Sunday, January 9, 2011

ObamaCare - If you believe that a new entitlement saves money, you'll believe anything...

This article from the Wall Street Journal pretty much sums it up.....



REVIEW & OUTLOOK
JANUARY 8, 2011
ObamaCare's Reality Deficit

If you believe that a new entitlement saves money, you'll believe anything
..

Of all the claims deployed in favor of ObamaCare, and there are many, the most preposterous is that a new open-ended entitlement will somehow reduce the budget deficit. Insure 32 million more people, and save money too! The even more remarkable spectacle is that Washington seems to be taking this claim seriously in advance of the House's repeal vote next week. Some things in politics you just can't make up.

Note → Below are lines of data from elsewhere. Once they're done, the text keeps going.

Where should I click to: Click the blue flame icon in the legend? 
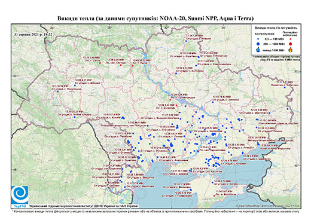[258, 50]
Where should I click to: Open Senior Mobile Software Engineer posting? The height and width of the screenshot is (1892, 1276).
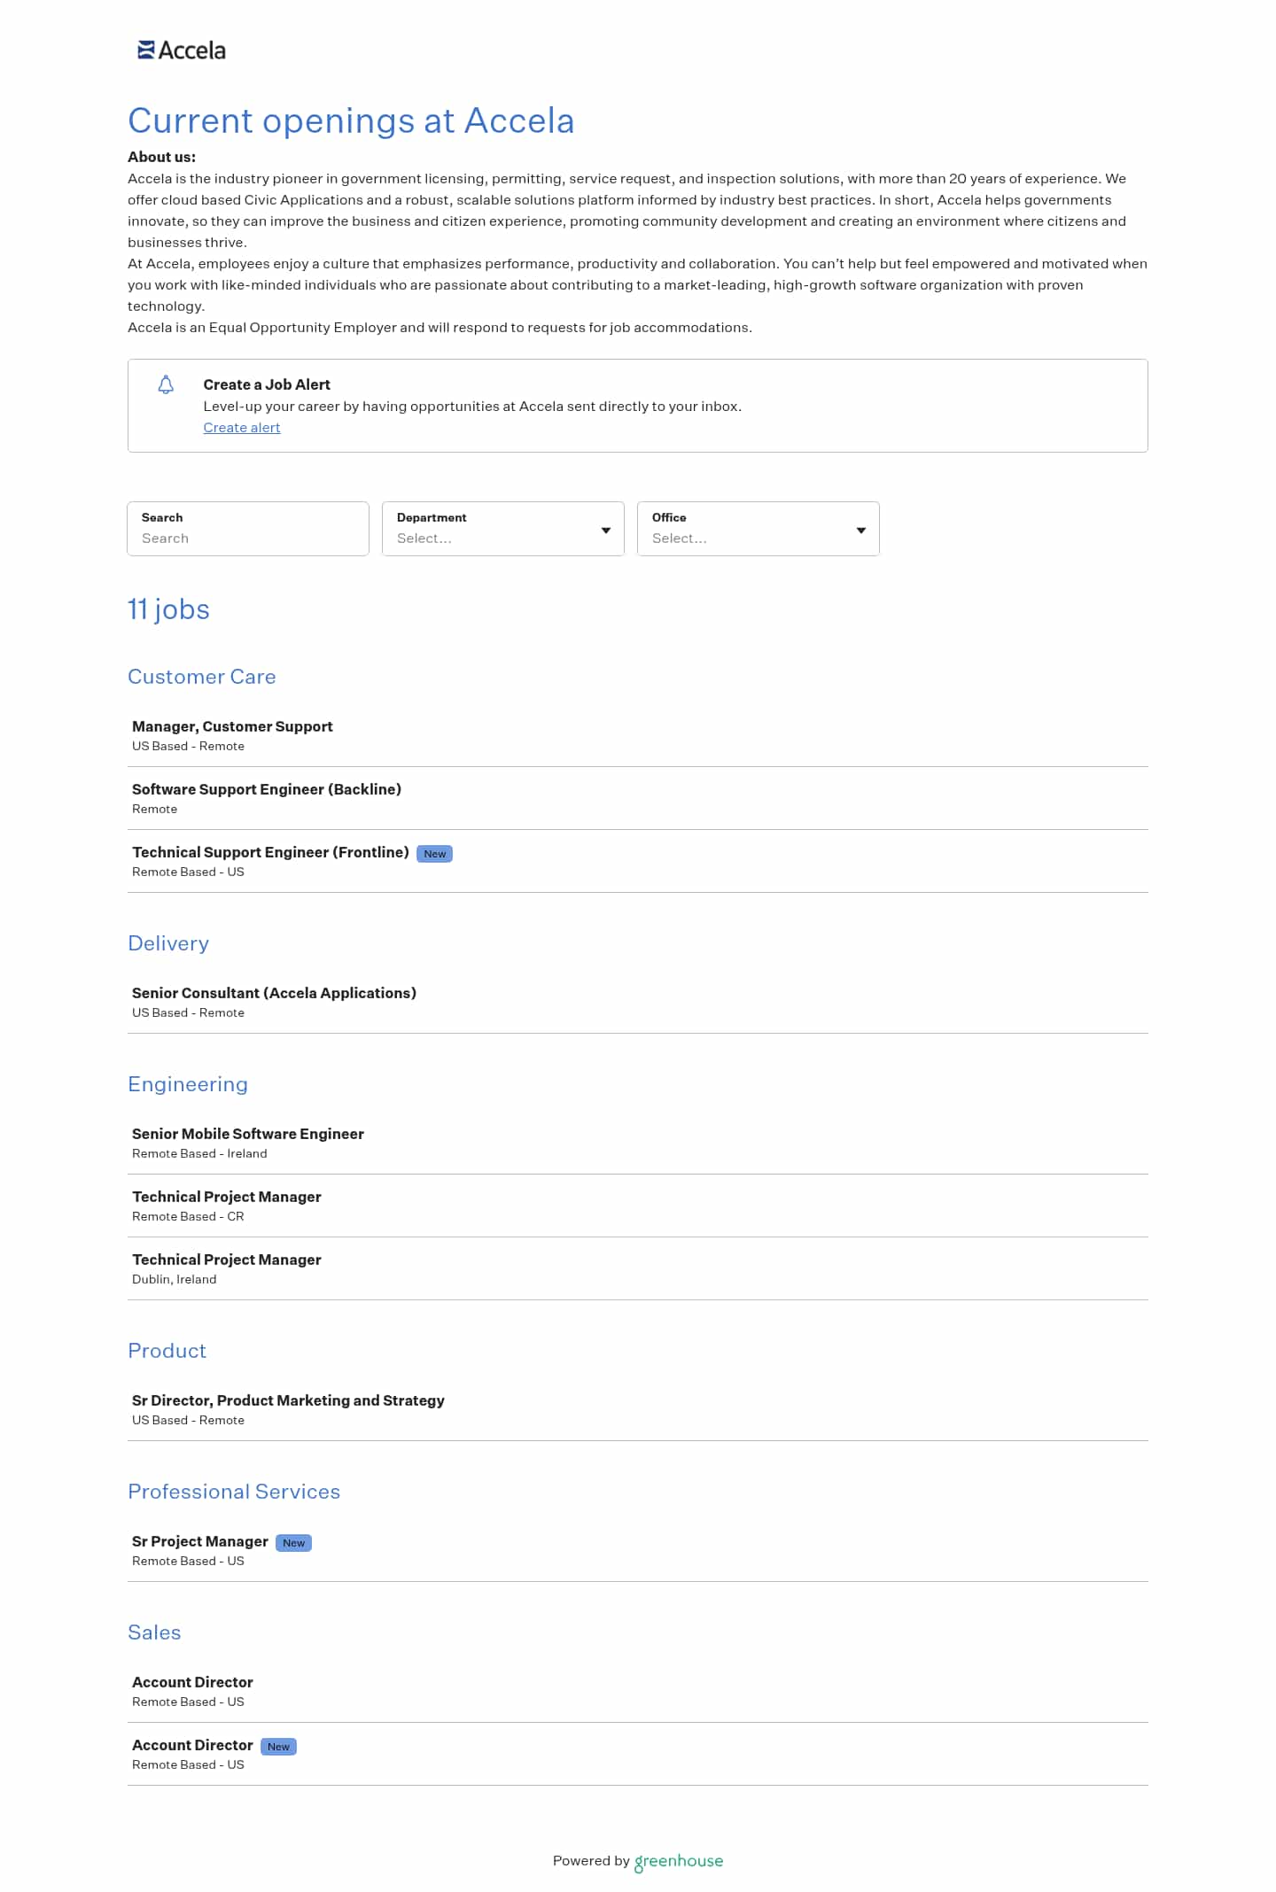tap(248, 1134)
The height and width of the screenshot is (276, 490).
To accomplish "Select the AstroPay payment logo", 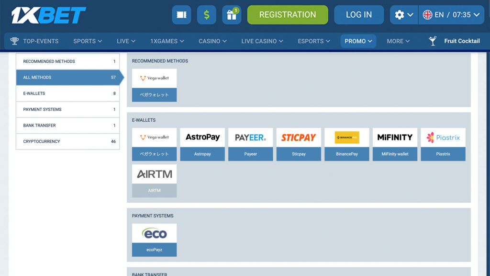I will 202,138.
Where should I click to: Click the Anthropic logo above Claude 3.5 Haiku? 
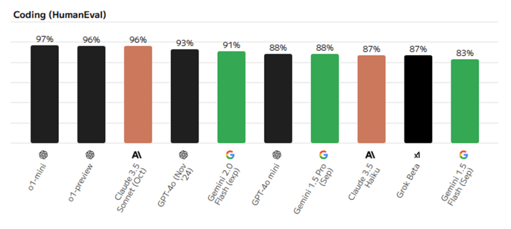[371, 155]
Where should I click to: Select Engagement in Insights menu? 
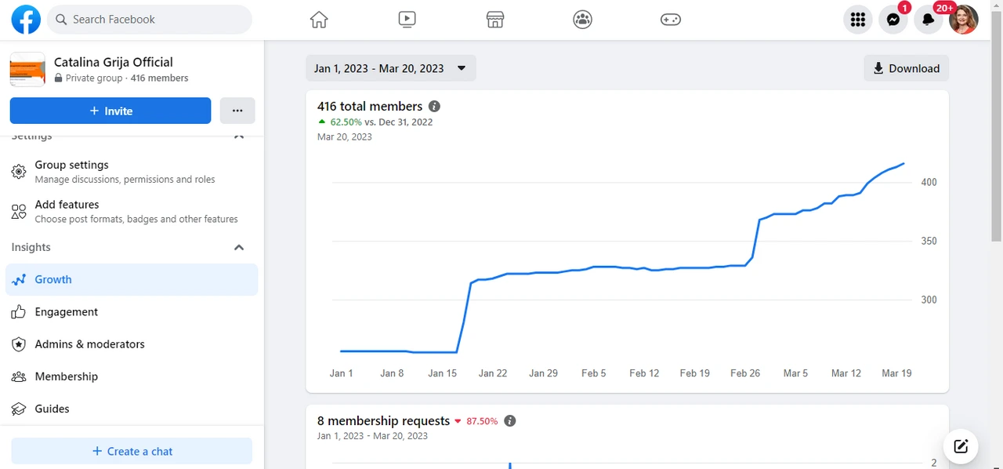point(67,311)
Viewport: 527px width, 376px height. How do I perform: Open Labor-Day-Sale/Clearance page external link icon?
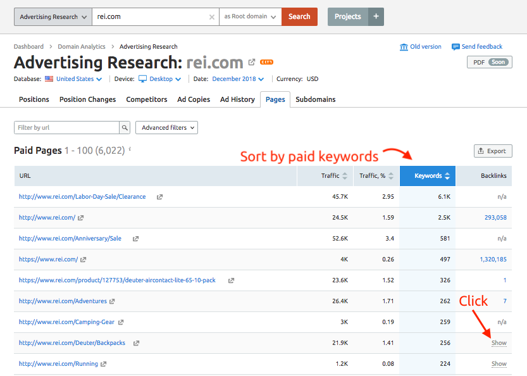[159, 197]
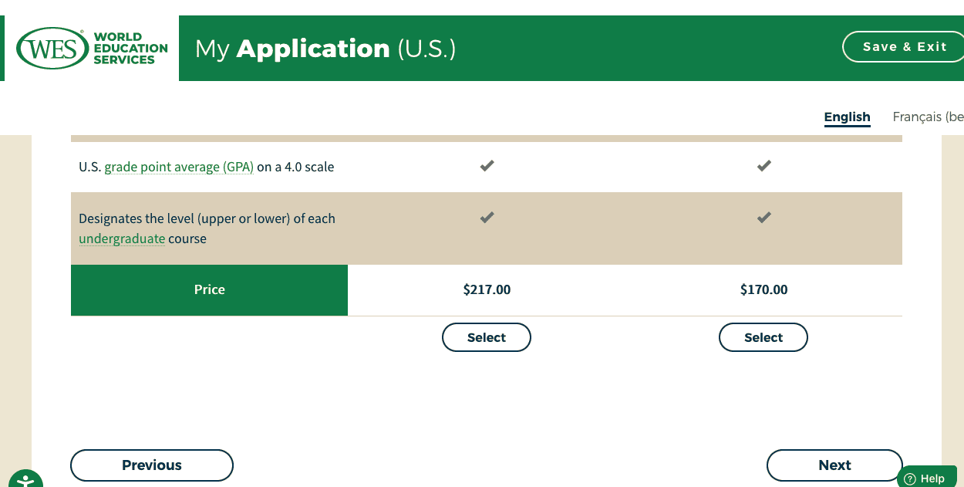Click the Save & Exit button
This screenshot has width=964, height=487.
click(903, 46)
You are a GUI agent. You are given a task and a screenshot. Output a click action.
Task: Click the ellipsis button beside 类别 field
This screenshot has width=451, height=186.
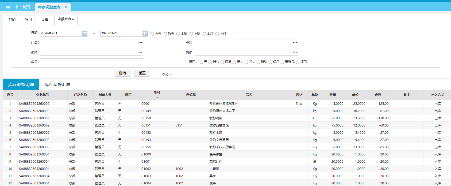click(295, 43)
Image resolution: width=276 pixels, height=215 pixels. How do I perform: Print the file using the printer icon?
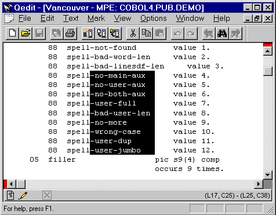70,34
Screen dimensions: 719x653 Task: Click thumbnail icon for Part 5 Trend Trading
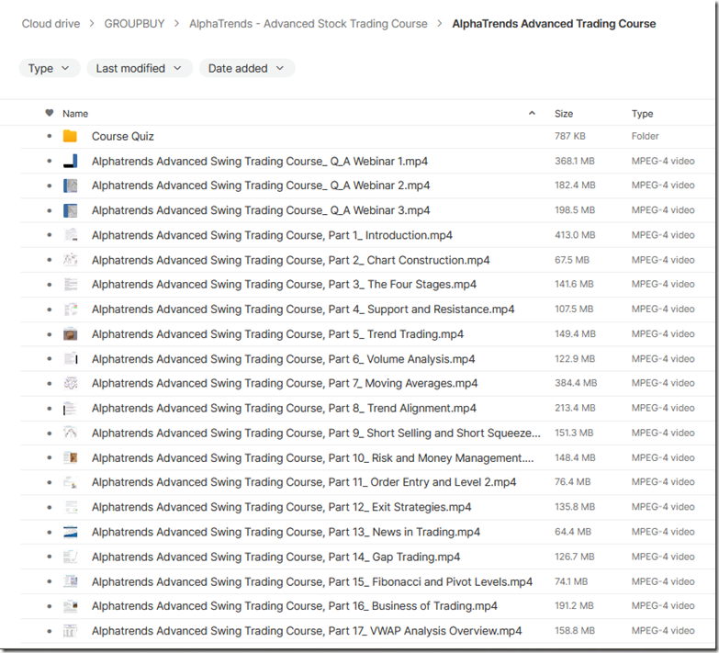pyautogui.click(x=70, y=334)
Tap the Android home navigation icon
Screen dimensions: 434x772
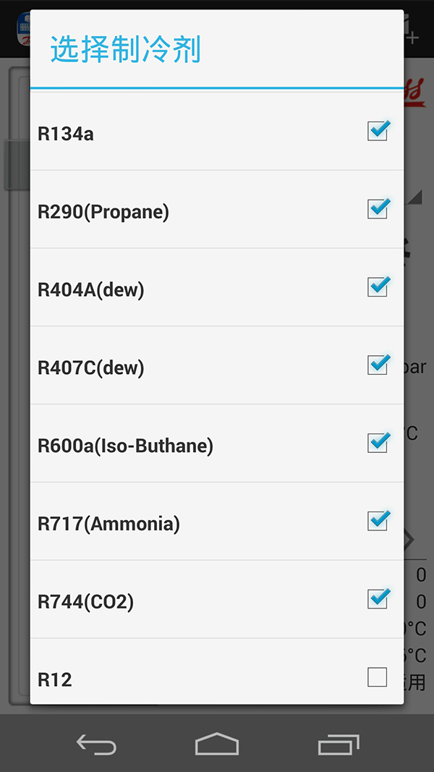point(217,744)
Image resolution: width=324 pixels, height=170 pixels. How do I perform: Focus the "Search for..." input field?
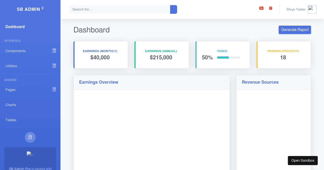point(119,9)
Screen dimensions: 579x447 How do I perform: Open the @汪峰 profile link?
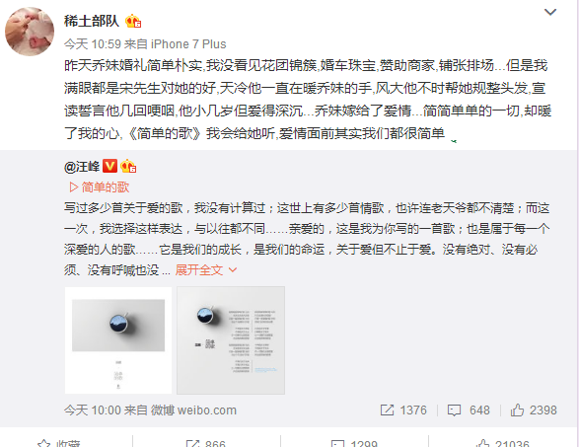click(82, 167)
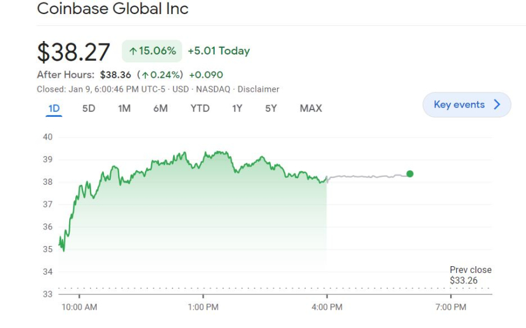Image resolution: width=526 pixels, height=328 pixels.
Task: Expand Key events using the chevron arrow
Action: click(497, 105)
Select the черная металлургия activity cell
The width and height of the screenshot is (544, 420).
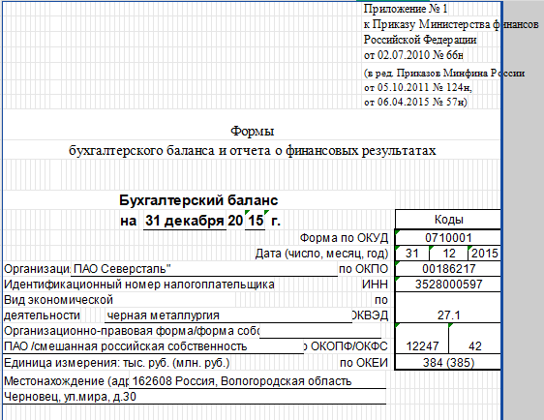(228, 315)
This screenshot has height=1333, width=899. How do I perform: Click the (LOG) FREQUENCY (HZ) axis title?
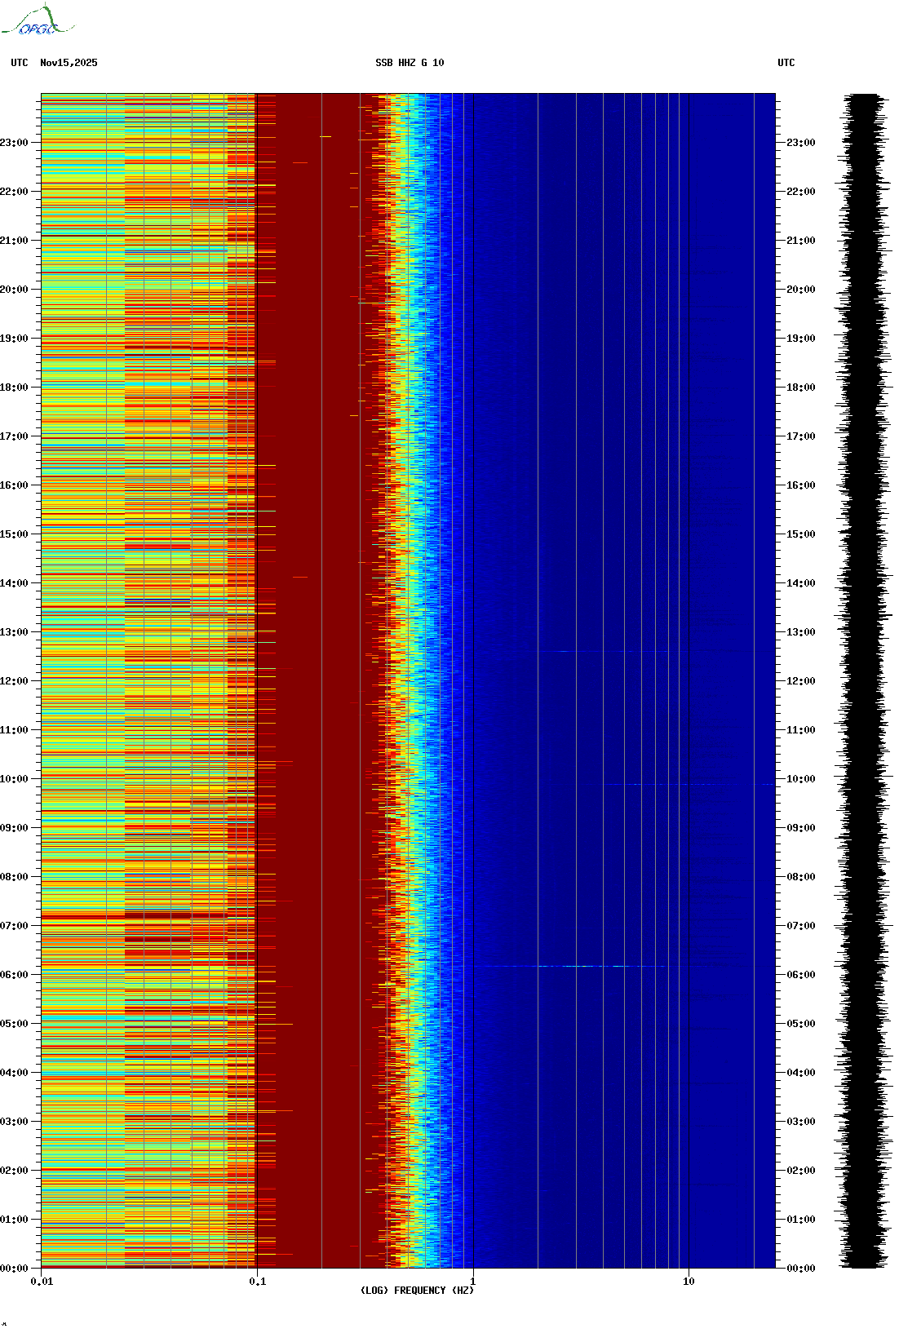[x=417, y=1291]
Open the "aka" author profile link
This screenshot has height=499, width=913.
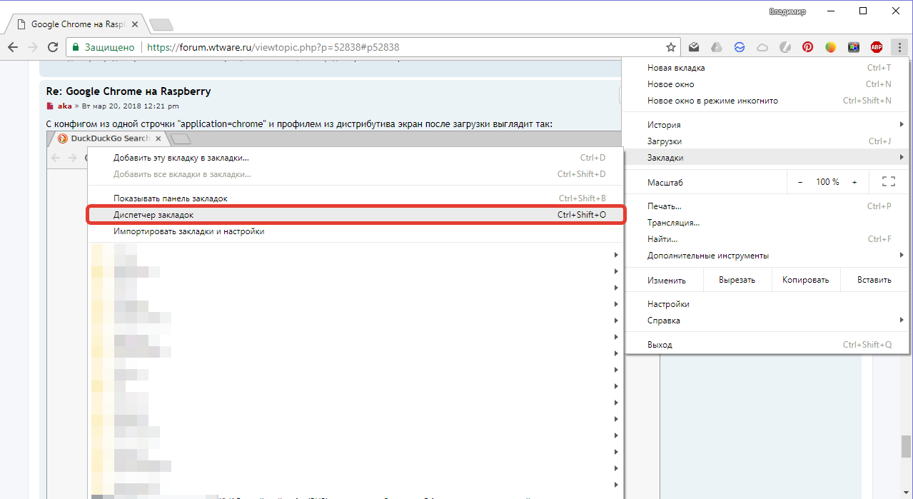click(64, 106)
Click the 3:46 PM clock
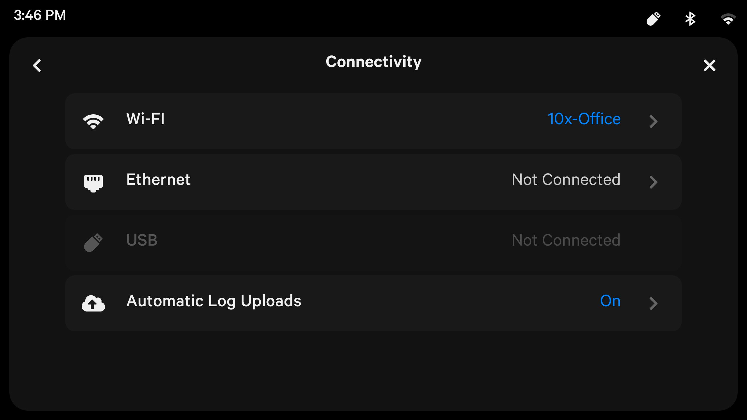This screenshot has height=420, width=747. point(40,15)
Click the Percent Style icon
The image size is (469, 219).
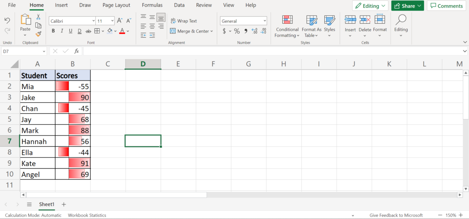click(x=237, y=31)
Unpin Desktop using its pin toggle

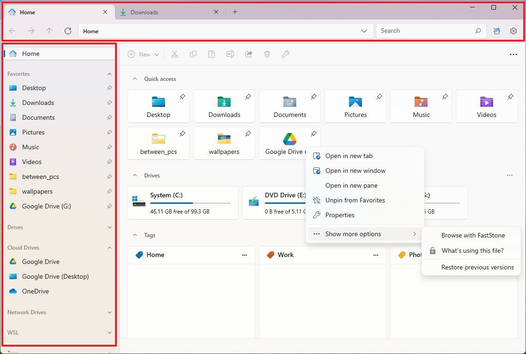(x=182, y=97)
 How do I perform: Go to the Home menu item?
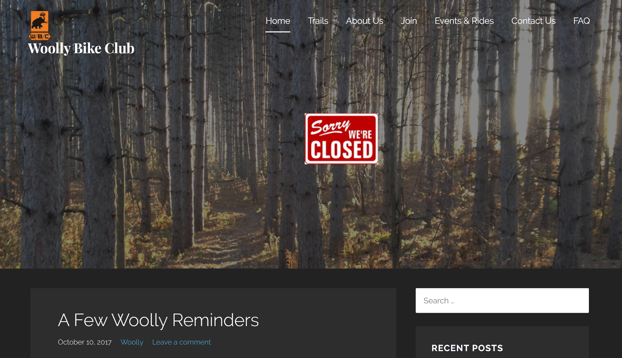tap(278, 21)
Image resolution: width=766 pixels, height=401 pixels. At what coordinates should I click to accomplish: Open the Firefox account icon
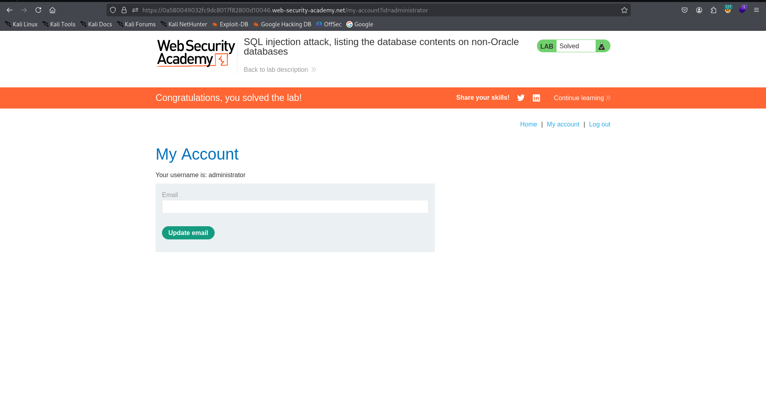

Terminating trillions of dollars in future spending will "heap mountains of debt onto our children and grandchildren" and "do very serious violence to the national debt and deficit," Nancy Pelosi said at her farewell press conference as Speaker. Health and Human Services Secretary Kathleen Sebelius chimed in that "we can't afford repeal," as if ObamaCare's full 10-year cost of $2.6 trillion once all the spending kicks in is a taxpayer bargain.

The basis for such claims, to the extent a serious one exists, is the Congressional Budget Office's analysis this week of the repeal bill, which projects it will "cost" the government $230 billion through 2021. Because CBO figures ObamaCare will reduce the deficit by the same amount, repealing it will supposedly do the opposite. The White House promptly released a statement saying repeal would "explode the deficit."

Meanwhile, other Democrats have taken up arms about House procedure. The GOP adopted a budget rule that says repeal doesn't have to be "paid for," and the press corps is treating this exemption as a scandal against Washington decency.

In a memo, the inimitable Pete Stark spied a GOP plot "to shove through a massive bill"—the repeal measure is all of two pages—while Henry Waxman and other outgoing committee chairmen shook with outrage about "an offense to good government."

Republicans ran on "transparency in government and more fiscal responsibility," they wrote recently, and now here they are bringing "major legislation to the floor without any public hearings and without paying the trillion dollar cost of repeal. . . . The contrast between the approach the Republican leadership is proposing and the open process the Democrats followed last Congress is stark."

It sure is. Ten months ago, Democrats used a partisan majority to narrowly defeat bipartisan opposition and pass a national health-care program that a majority of the public opposed and continues to oppose today. Gallup reported yesterday that Americans favor repeal, 46% to 40%. Among the worst Democratic abuses was gaming the CBO's budget conventions to make it seem as if ObamaCare "saves" money.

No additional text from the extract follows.